The business logic will provide a set of classes with concise methods that map easily to the provided end-to-end scenario. The business logic will ensure proper use of the overall application, delegating some business logic functionality to the business objects and full O/R responsibility to the DAOs. eSales will have an ingest requirement as well as the requirement to manipulate and add to what was ingested. eBidbot will start fresh and obtain all data from users and coordinate with eSales. However, for project 1, eBidbot will be unable to fully implement data exchange with eSales because remote interfaces will not be implemented until project2. Some of that must be stubbed at this point. You are only required to implement enough business logic methods that it takes to implement the end-to-end scenarios specified later within this specification.
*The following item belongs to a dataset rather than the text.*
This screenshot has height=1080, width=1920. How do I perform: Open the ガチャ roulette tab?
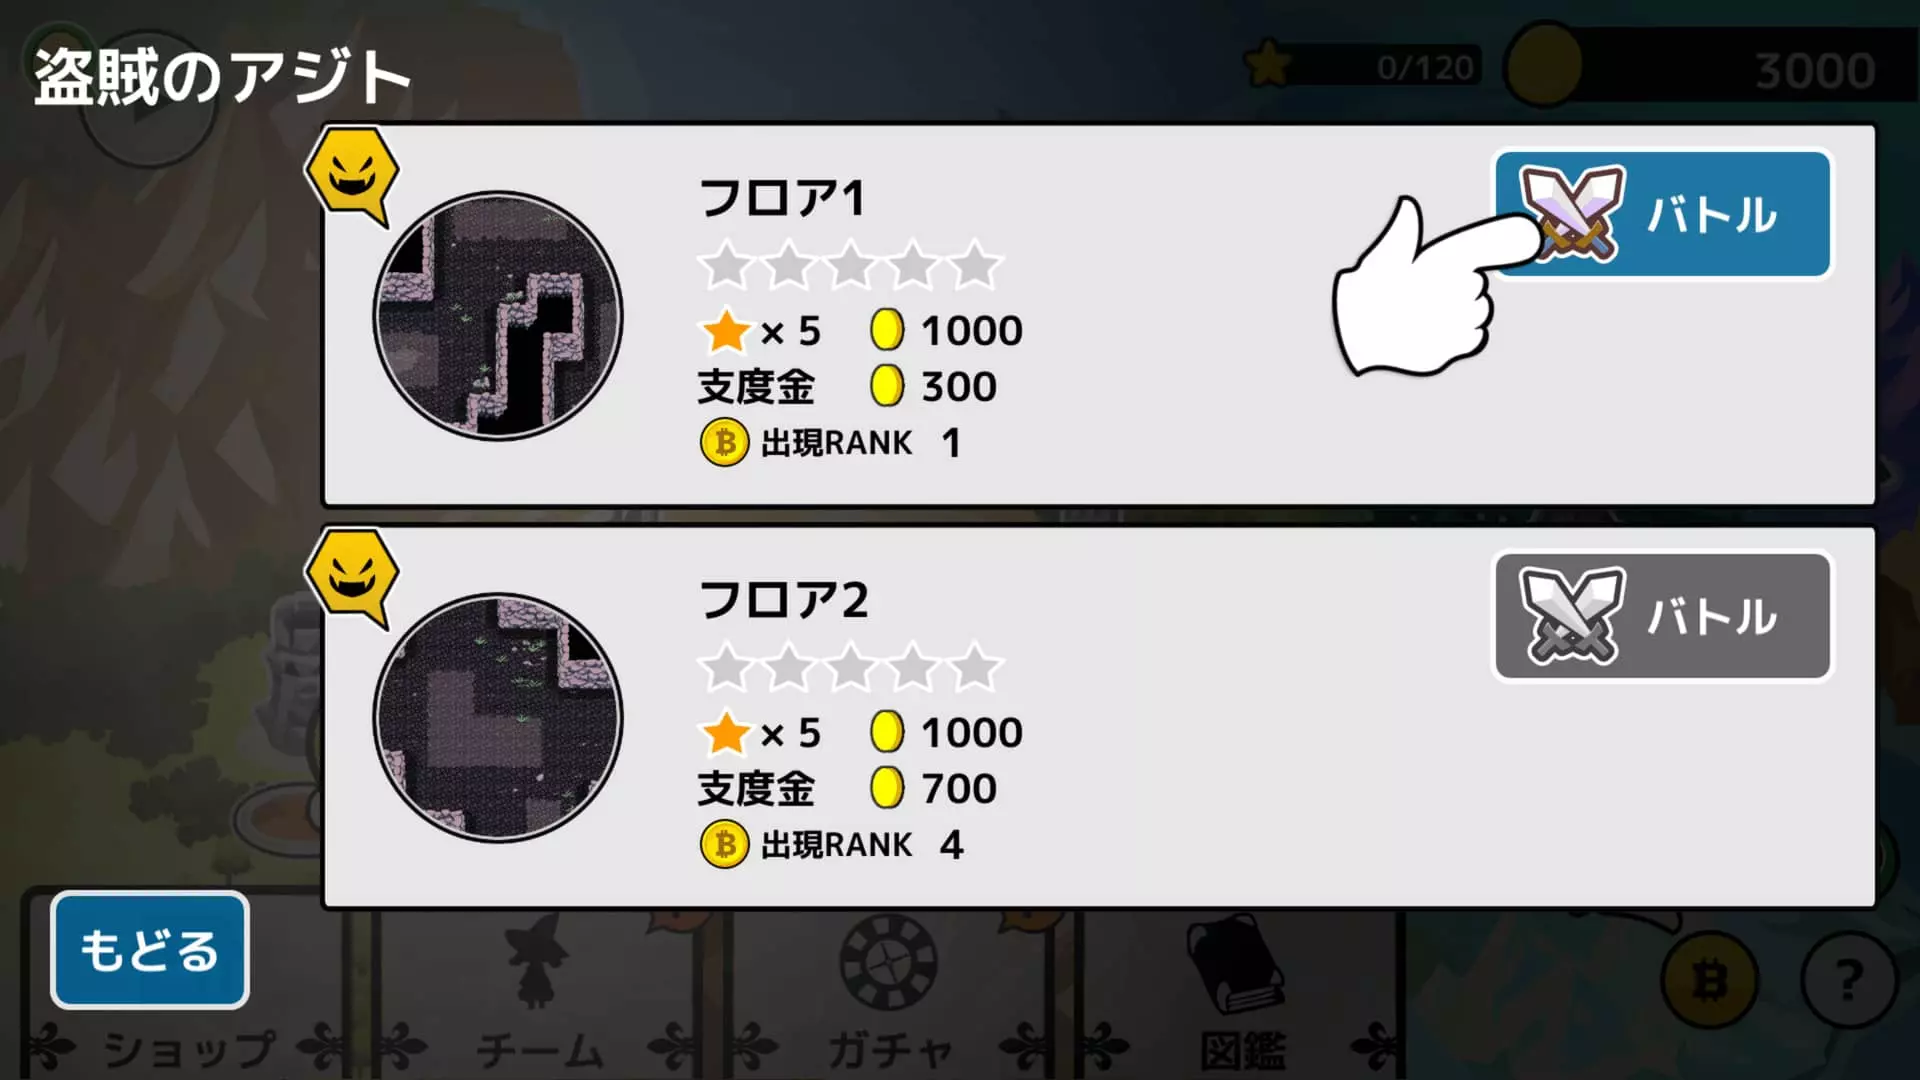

The test acceptance for the first project will be the unit tests and an integration test that takes the business logic, data access tier, and business objects through a provided end-to-end scenario that will never change during the semester. You are required to supply the following tests:
A unit test that implements the steps of the provided eSales end-to-end scenario
A unit test that implements the steps of the provided Bidbot end-to-end scenario
At least one unit test per architectural layer (BO, DAO, BL) that demonstrates your ability to test at that level.
The amount of work that you can implement within the bounds of this project spec could be endless if you attempted to account for everything/anything. It is very important that you limit your work to only what is necessary to implement (and test) the functionality required for the end-to-end scenario. That means you may have entities that are designed to be created but never modified while having other entities that go through a full lifecycle. When deciding to add or skip certain capabilities -- always ask yourself "does the business logic need this behavior to implement the end-to-end scenario".
Since the work is for separate applications, we will need to establish two separate application projects for this work; eSales and eBidbot. The development can physically share resources (e.g., same database and application server), but should be easily separated. It is suggested that you form a root for the overall eMarket work to coordinate integration testing, and then group the lower-level work under two child projects; eSales and eBidbot. See some suggested project layouts at the bottom of this specification. A sample set of projects that implement a thin eSales thread has been made available. Please ignore the TestData sub-project when using the example to craft your source tree. You will depend on projects within that tree -- not re-implement them and not copy them. See the Getting Started section towards the end of this specification for a more detailed sample project layout.
You will likely copy significant portions of the thin thread example and other class examples into your project. Be aware that the thin thread and other example pom.xml files inherit from the class root project that provides dependencyManagement and pluginManagement duties. You will either need to also inherit from the dependencies/pom.xml or compensate by re-defining the management sections in the root pom.xml of your project.
Since students in the class will be producing parallel implementations for the applications and submitting them for evaluation, it is asked that you come up with unique names for your artifacts. This could be done by replacing the "e" in eMarket, eSales, and eBidbot with a unique name that corresponds to your newsgroup or college login (ex. jcsMarket, jcsSales, jcsBidbot). You should also use this same pattern for java packages (ex. jcs.sales, jcs.bitbot), DB tables (e.g., JCS_), etc.
There should be no use of System.out.println() in the code and all implementations must use a logging API with log4j as the logging provider. You may leave debug in your code, but this should be able to be turned on/off with the proper logging priority changes in the log4j.xml configuration.